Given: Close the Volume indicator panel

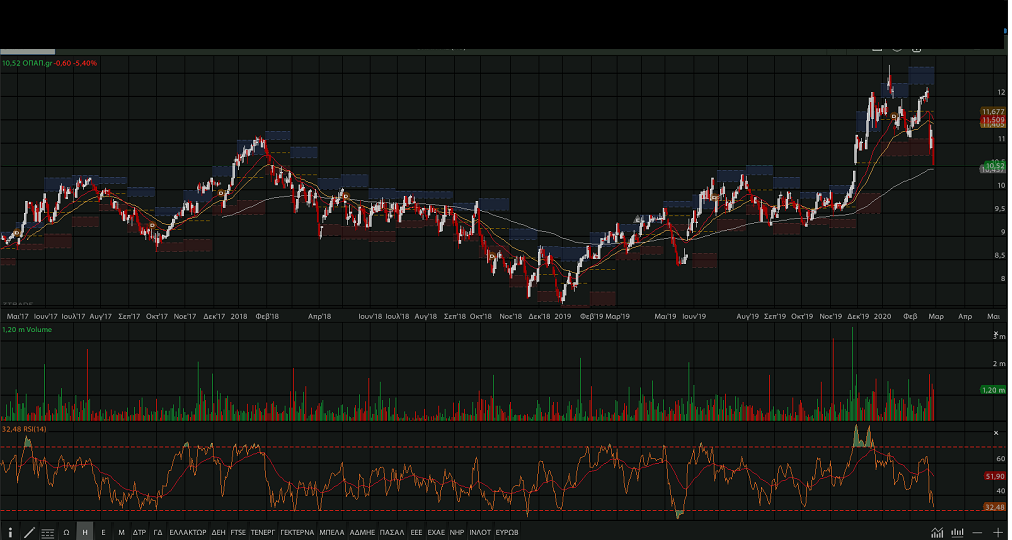Looking at the screenshot, I should tap(996, 335).
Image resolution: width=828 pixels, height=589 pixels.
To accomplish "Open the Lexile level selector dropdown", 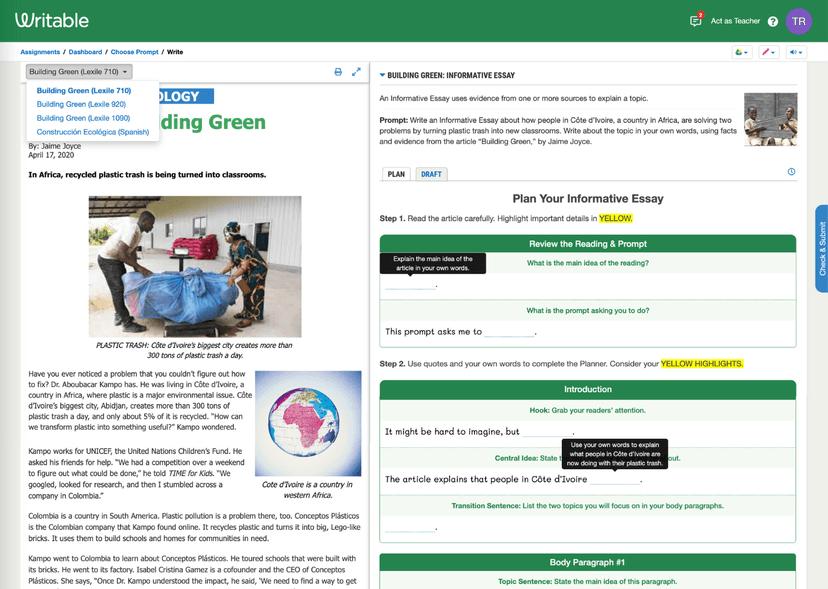I will [79, 71].
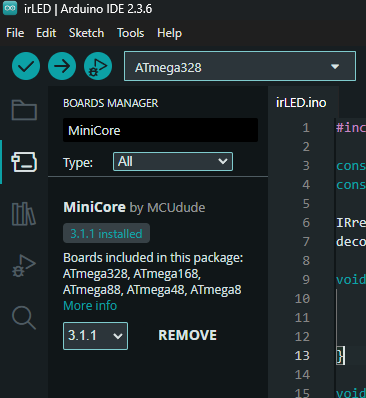
Task: Follow the More info link
Action: click(90, 305)
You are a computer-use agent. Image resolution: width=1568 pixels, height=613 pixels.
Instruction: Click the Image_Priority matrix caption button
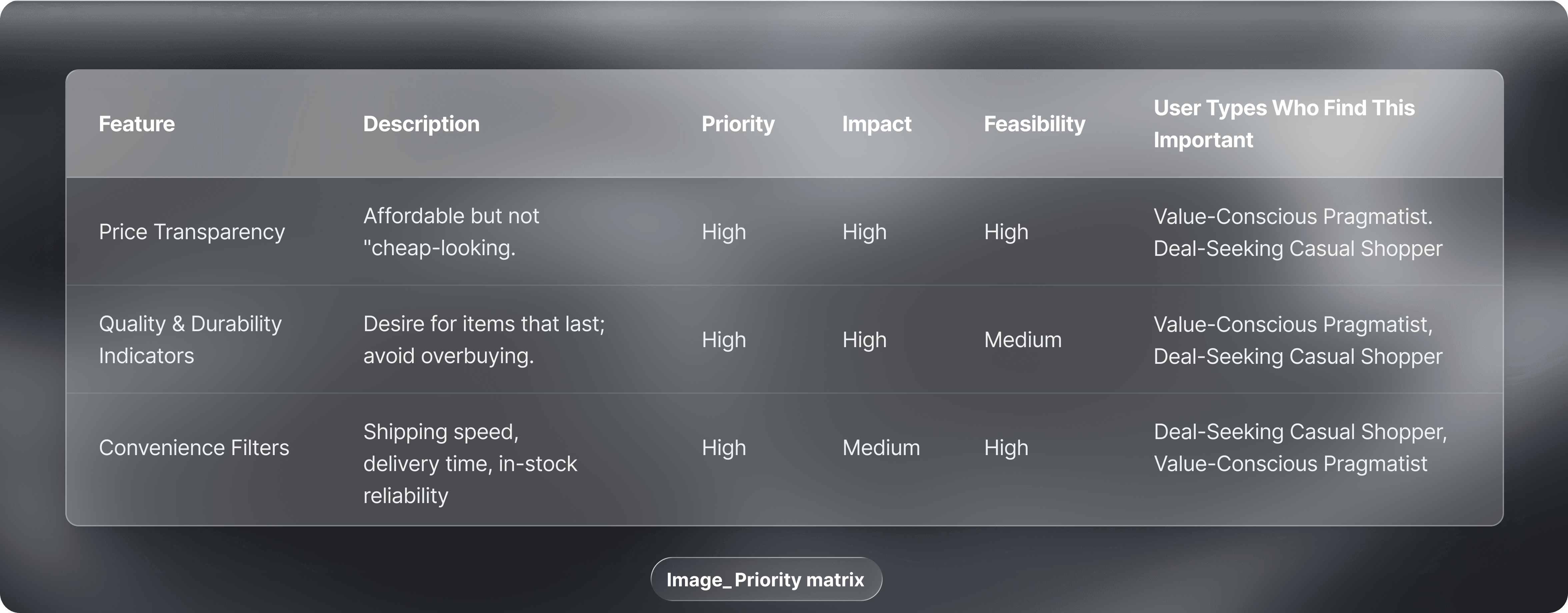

*****

Your task is to repeat exactly the lines from the beginning of the data to the line that contains "Image resolution: width=828", both ends included, leaving out pictures.

*THE COMPLETED TASK:*
Given: Close the Volume indicator panel

Looking at the screenshot, I should tap(996, 335).
Image resolution: width=828 pixels, height=589 pixels.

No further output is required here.